Requirements:
Turn the entries below into a Markdown table with two columns, "No." and "Line", numbering each line in order. Leave out blank lines.

┌─ Provided records

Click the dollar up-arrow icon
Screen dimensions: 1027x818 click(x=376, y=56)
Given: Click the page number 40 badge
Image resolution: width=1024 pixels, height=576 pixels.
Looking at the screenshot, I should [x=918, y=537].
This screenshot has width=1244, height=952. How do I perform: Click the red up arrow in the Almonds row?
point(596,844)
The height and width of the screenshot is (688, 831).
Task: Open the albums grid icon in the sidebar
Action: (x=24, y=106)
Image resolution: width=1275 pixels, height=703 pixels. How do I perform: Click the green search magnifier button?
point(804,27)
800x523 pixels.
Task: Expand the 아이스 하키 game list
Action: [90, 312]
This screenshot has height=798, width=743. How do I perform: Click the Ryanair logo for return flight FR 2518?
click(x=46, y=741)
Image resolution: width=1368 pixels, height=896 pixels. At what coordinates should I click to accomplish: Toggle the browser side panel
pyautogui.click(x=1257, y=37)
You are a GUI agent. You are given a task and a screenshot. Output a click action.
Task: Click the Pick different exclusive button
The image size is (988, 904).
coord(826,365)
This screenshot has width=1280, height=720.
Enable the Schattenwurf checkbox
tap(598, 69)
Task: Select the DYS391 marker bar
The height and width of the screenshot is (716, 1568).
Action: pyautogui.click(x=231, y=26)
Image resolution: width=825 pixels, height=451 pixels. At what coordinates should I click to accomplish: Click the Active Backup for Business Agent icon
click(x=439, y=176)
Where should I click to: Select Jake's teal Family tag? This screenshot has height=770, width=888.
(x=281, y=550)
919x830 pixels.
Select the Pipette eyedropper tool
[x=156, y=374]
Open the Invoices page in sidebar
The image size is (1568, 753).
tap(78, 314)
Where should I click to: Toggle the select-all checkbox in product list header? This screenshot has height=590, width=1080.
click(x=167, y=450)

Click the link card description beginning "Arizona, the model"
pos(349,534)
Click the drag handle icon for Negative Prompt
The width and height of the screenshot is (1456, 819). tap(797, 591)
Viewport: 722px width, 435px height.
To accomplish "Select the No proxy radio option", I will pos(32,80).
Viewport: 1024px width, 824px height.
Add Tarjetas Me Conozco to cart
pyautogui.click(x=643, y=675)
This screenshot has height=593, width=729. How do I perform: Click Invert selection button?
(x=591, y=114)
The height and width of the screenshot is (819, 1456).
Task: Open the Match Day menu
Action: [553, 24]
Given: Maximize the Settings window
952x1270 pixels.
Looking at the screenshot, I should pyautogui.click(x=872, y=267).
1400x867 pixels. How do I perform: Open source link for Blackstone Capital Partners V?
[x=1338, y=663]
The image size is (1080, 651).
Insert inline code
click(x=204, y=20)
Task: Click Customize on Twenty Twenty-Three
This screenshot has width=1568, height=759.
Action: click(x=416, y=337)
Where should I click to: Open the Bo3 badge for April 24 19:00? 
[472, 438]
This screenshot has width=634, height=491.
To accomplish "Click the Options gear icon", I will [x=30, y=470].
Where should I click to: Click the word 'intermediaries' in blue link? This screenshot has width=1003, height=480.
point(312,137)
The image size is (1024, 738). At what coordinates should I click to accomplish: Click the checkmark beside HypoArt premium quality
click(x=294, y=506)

└─

Response to this exercise:
| No. | Line |
|---|---|
| 1 | Click the dollar up-arrow icon |
| 2 | Screen dimensions: 1027x818 click(x=376, y=56) |
| 3 | Given: Click the page number 40 badge |
| 4 | Image resolution: width=1024 pixels, height=576 pixels. |
| 5 | Looking at the screenshot, I should [x=918, y=537]. |
| 6 | This screenshot has width=1244, height=952. How do I perform: Click the red up arrow in the Almonds row? |
| 7 | point(596,844) |
| 8 | The height and width of the screenshot is (688, 831). |
| 9 | Task: Open the albums grid icon in the sidebar |
| 10 | Action: (x=24, y=106) |
| 11 | Image resolution: width=1275 pixels, height=703 pixels. How do I perform: Click the green search magnifier button? |
| 12 | point(804,27) |
| 13 | 800x523 pixels. |
| 14 | Task: Expand the 아이스 하키 game list |
| 15 | Action: [90, 312] |
| 16 | This screenshot has height=798, width=743. How do I perform: Click the Ryanair logo for return flight FR 2518? |
| 17 | click(x=46, y=741) |
| 18 | Image resolution: width=1368 pixels, height=896 pixels. At what coordinates should I click to accomplish: Toggle the browser side panel |
| 19 | pyautogui.click(x=1257, y=37) |
| 20 | You are a GUI agent. You are given a task and a screenshot. Output a click action. |
| 21 | Task: Click the Pick different exclusive button |
| 22 | The image size is (988, 904). |
| 23 | coord(826,365) |
| 24 | This screenshot has width=1280, height=720. |
| 25 | Enable the Schattenwurf checkbox |
| 26 | tap(598, 69) |
| 27 | Task: Select the DYS391 marker bar |
| 28 | The height and width of the screenshot is (716, 1568). |
| 29 | Action: pyautogui.click(x=231, y=26) |
| 30 | Image resolution: width=825 pixels, height=451 pixels. At what coordinates should I click to accomplish: Click the Active Backup for Business Agent icon |
| 31 | click(x=439, y=176) |
| 32 | Where should I click to: Select Jake's teal Family tag? This screenshot has height=770, width=888. |
| 33 | (x=281, y=550) |
| 34 | 919x830 pixels. |
| 35 | Select the Pipette eyedropper tool |
| 36 | [x=156, y=374] |
| 37 | Open the Invoices page in sidebar |
| 38 | The image size is (1568, 753). |
| 39 | tap(78, 314) |
| 40 | Where should I click to: Toggle the select-all checkbox in product list header? This screenshot has height=590, width=1080. |
| 41 | click(x=167, y=450) |
| 42 | Click the link card description beginning "Arizona, the model" |
| 43 | pos(349,534) |
| 44 | Click the drag handle icon for Negative Prompt |
| 45 | The width and height of the screenshot is (1456, 819). tap(797, 591) |
| 46 | Viewport: 722px width, 435px height. |
| 47 | To accomplish "Select the No proxy radio option", I will pos(32,80). |
| 48 | Viewport: 1024px width, 824px height. |
| 49 | Add Tarjetas Me Conozco to cart |
| 50 | pyautogui.click(x=643, y=675) |
| 51 | This screenshot has height=593, width=729. How do I perform: Click Invert selection button? |
| 52 | (x=591, y=114) |
| 53 | The height and width of the screenshot is (819, 1456). |
| 54 | Task: Open the Match Day menu |
| 55 | Action: [553, 24] |
| 56 | Given: Maximize the Settings window |
| 57 | 952x1270 pixels. |
| 58 | Looking at the screenshot, I should pyautogui.click(x=872, y=267). |
| 59 | 1400x867 pixels. How do I perform: Open source link for Blackstone Capital Partners V? |
| 60 | [x=1338, y=663] |
| 61 | The image size is (1080, 651). |
| 62 | Insert inline code |
| 63 | click(x=204, y=20) |
| 64 | Task: Click Customize on Twenty Twenty-Three |
| 65 | This screenshot has width=1568, height=759. |
| 66 | Action: click(x=416, y=337) |
| 67 | Where should I click to: Open the Bo3 badge for April 24 19:00?  |
| 68 | [472, 438] |
| 69 | This screenshot has width=634, height=491. |
| 70 | To accomplish "Click the Options gear icon", I will [x=30, y=470]. |
| 71 | Where should I click to: Click the word 'intermediaries' in blue link? This screenshot has width=1003, height=480. |
| 72 | point(312,137) |
| 73 | The image size is (1024, 738). At what coordinates should I click to accomplish: Click the checkmark beside HypoArt premium quality |
| 74 | click(x=294, y=506) |